TreeNode* treeSelect(TreeNode *top, size_t count) {
  if (top->left != NULL) {
    if (count < top->left->numElements)
      return treeSelect(top->left, count)
    count -= top->left->numElements;
  }
  if (count == 0)
    return top;
  return treeSelect(top->right, count - 1);
}

TreeNode* treeMedian() {
  return treeSelect(root, root->numElements / 2);
}

The other operations are those usually used for red-black trees, although you can skip those for removal of nodes. You can adjust them to work with duplicate elements. The general rule here is that when an element to be inserted is equal to the element of the current node, you may insert into any child tree. And when balancing the tree, the order of duplicate keys should be maintained, so that you maintain the order of the attached subtrees as well. But unless I miss something, balancing will work without value comparisons in any case, so once you've inserted duplicates, you are done. If you expect really many duplicate values, you might use a multimap-like approach instead, with a counter in each node.

MvG
  • 57,380
  • 22
  • 148
  • 276
  • SO the tree have to be balanced all the time to make this work? Also, what if there are duplicate elements? – Bober02 Jan 11 '13 at 14:26
  • and how do you find the median given a tree? – Bober02 Jan 11 '13 at 14:30
  • @Bober02, the tree has to be balanced within the limits of a Red-Black tree in order to guarantee the limit on the worst case time complexity. I updated my answer to discuss duplicate elements and sketch the median-finding process. – MvG Jan 11 '13 at 16:50
0

It can be done in O(nlogn) with the following approach:

Use a skip list (or a B+ tree) to maintain the stream of data.
Also maintain a pointer to the current median.

In each iteration, let the number of nodes be n (before inserting the just arrived element), the median (value) be m and the new value you see be x.

  1. Insert x into the skip list
  2. If n%2 ==0 (the index of the median should increase):
    if x < m.value: no changes need, the index of m is also increased
    else: set m <- m.next
  3. else: (the index of the median should remain the same)
    if x < m.value: set m <- m.previous //because the index of m was increased
    else: no changes needed. //the index of m did not increase
  4. m.value is the median for the next element

finding previous/next is O(1), inserting x is O(logn) - total complexity is O(nlogn) with O(n) additional space.
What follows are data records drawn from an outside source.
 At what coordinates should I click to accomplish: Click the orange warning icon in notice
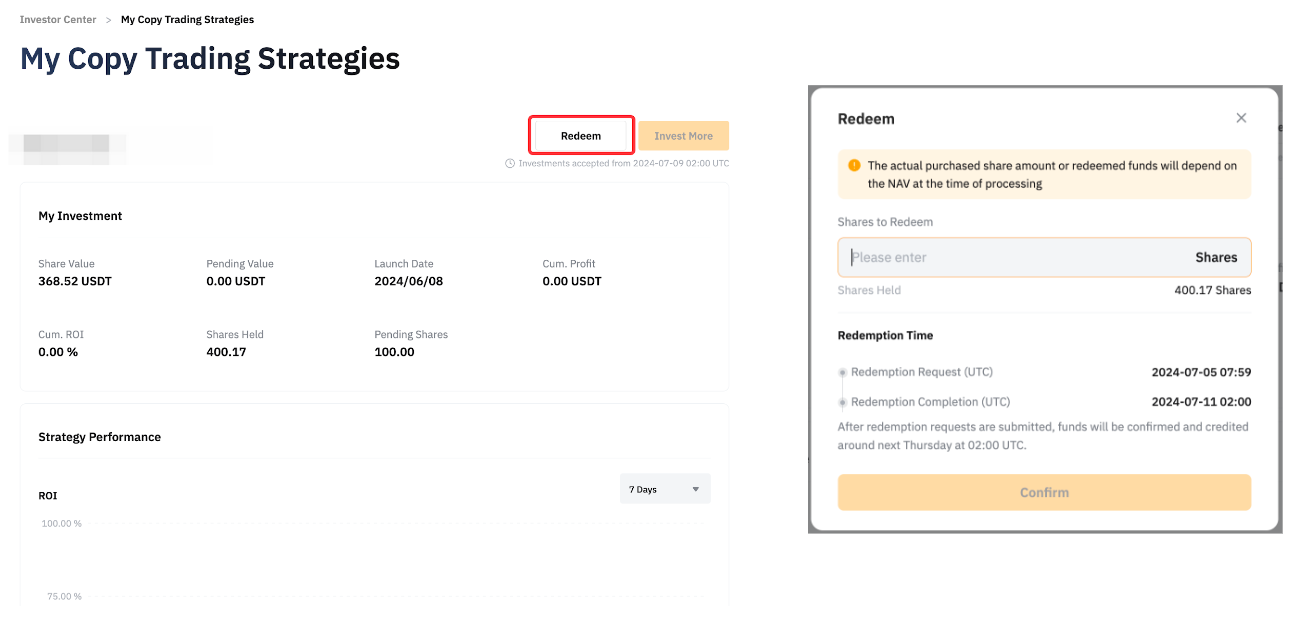click(x=854, y=166)
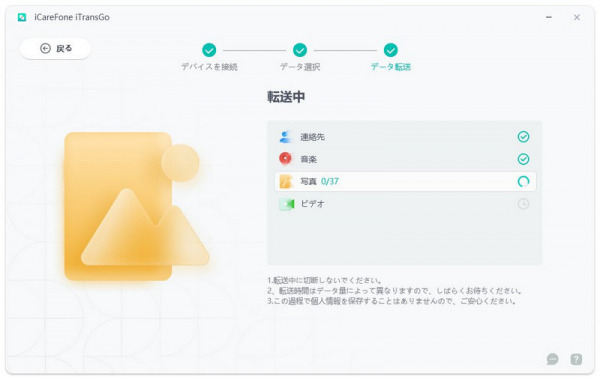600x379 pixels.
Task: Click the ビデオ video camera icon
Action: pos(286,204)
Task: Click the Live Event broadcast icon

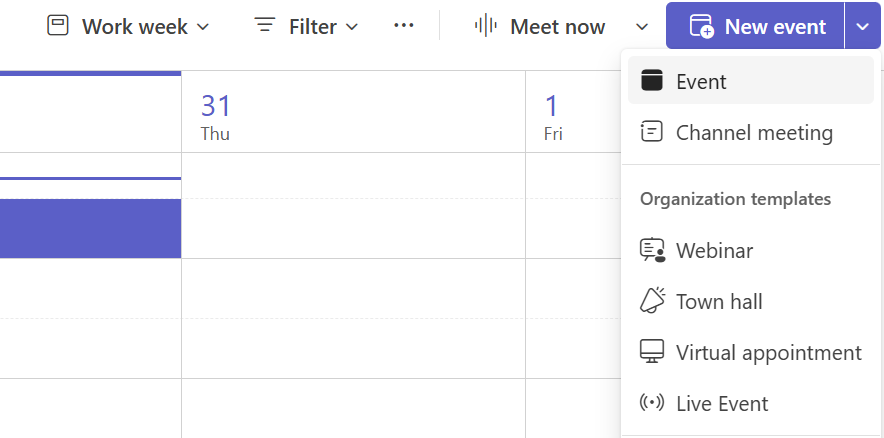Action: pos(652,402)
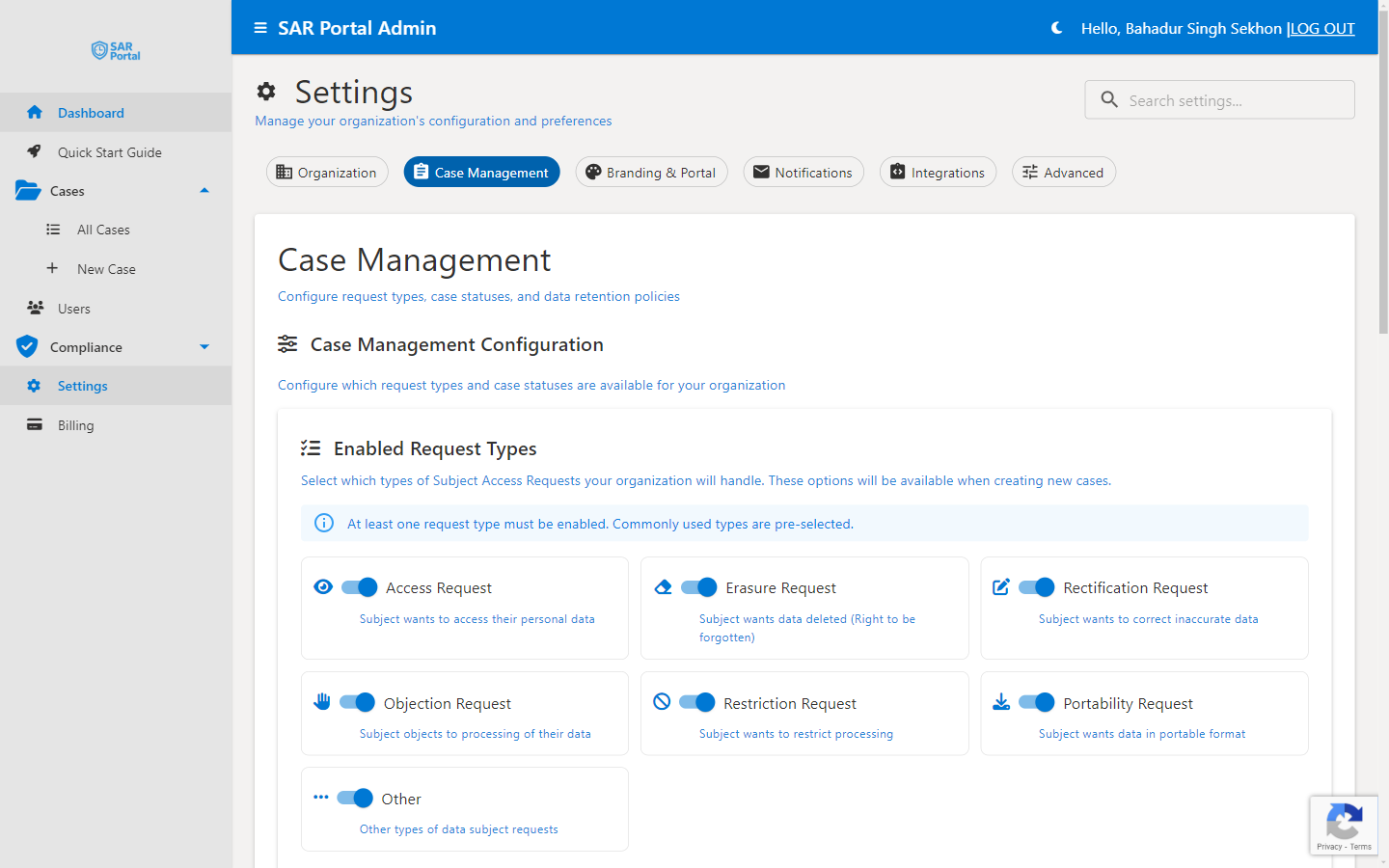Collapse the Cases section in the sidebar

tap(204, 190)
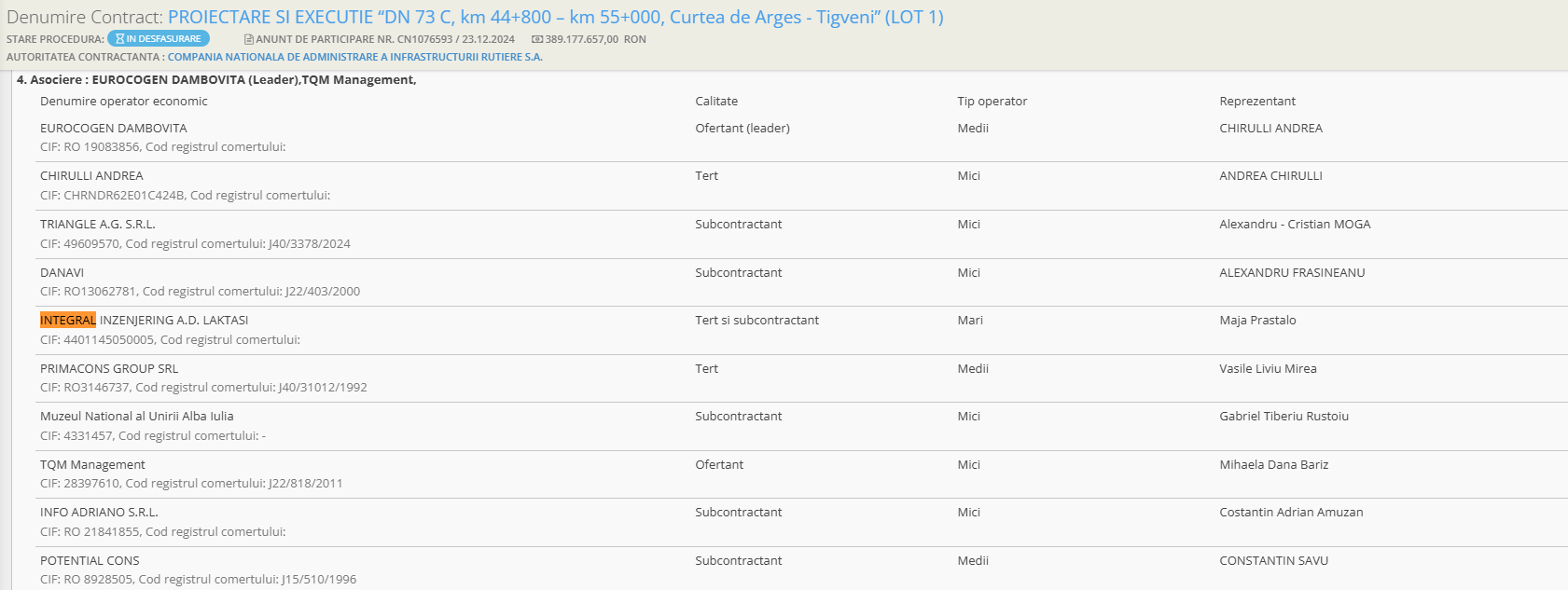Open the PROIECTARE SI EXECUTIE contract title link
The width and height of the screenshot is (1568, 590).
click(x=555, y=18)
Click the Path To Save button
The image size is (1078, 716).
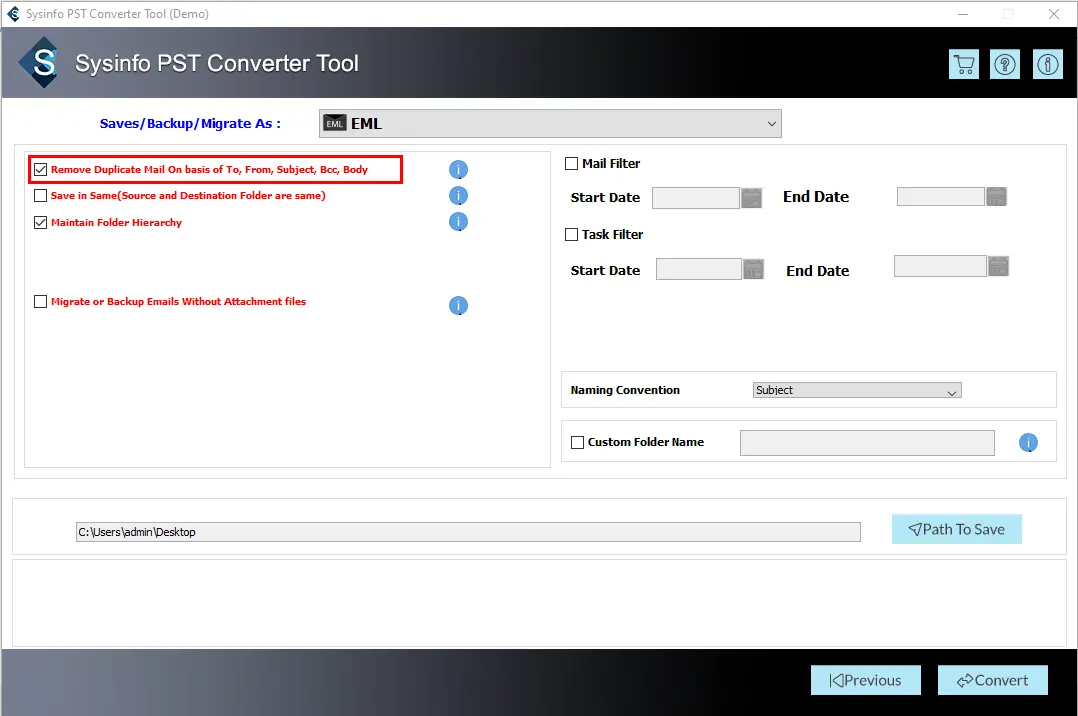click(x=956, y=530)
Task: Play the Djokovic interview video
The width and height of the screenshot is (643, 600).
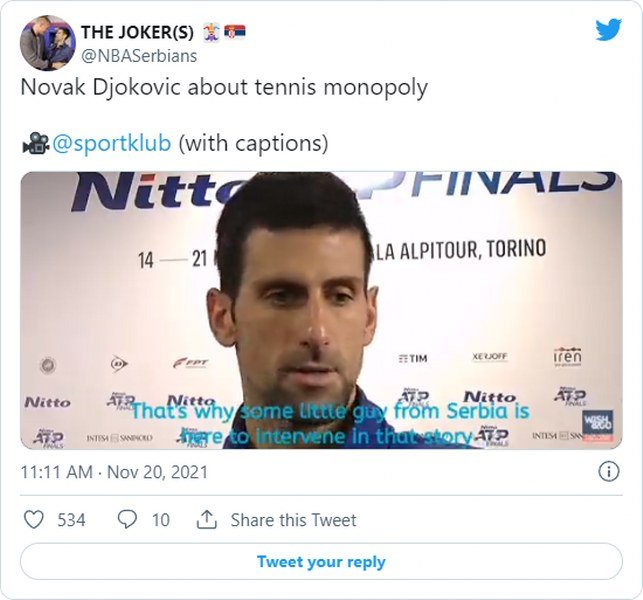Action: coord(321,310)
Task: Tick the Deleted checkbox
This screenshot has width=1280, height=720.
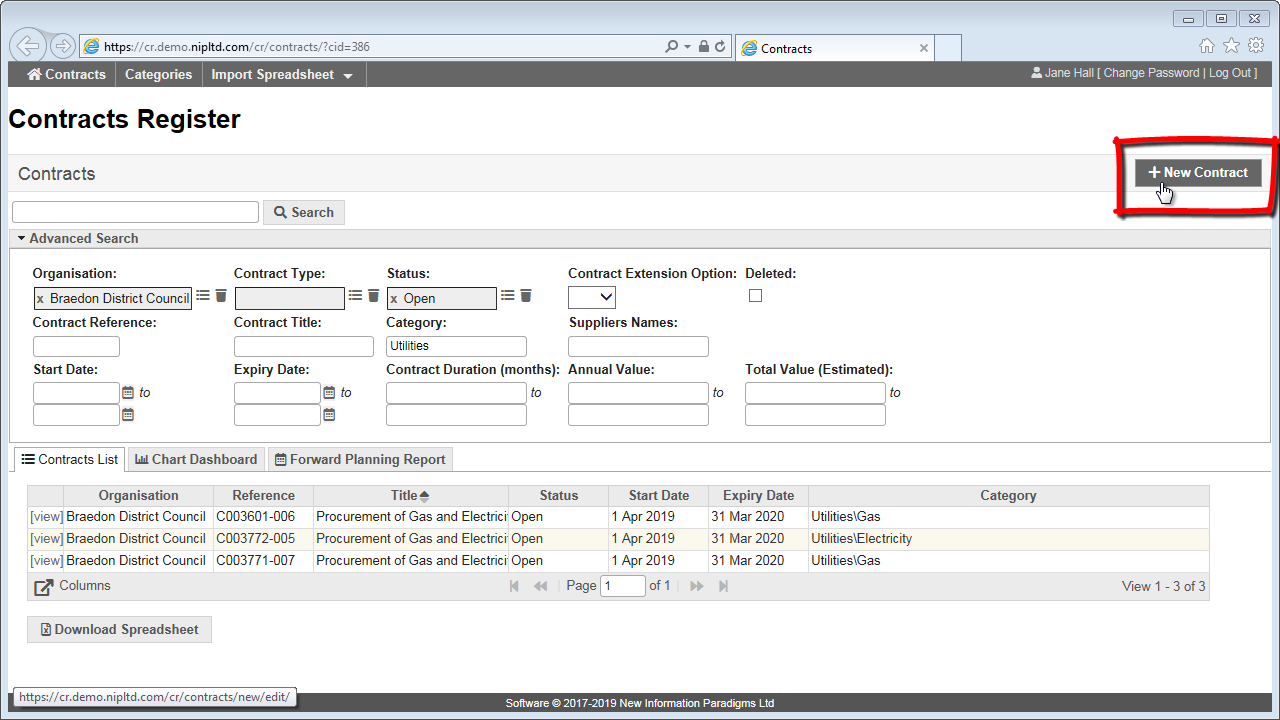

Note: Special care should be added if the stream can contain duplicate elements, and the skiplist should have a deterministic behavior for it - i.e. insert always an the last possible index

amit
  • 175,853
  • 27
  • 231
  • 333
0

Use some fast BST like AVL or Splay. You can simply modify structure so each node will can get median for its subtree in log N time. Especially you can get median for all items in tree.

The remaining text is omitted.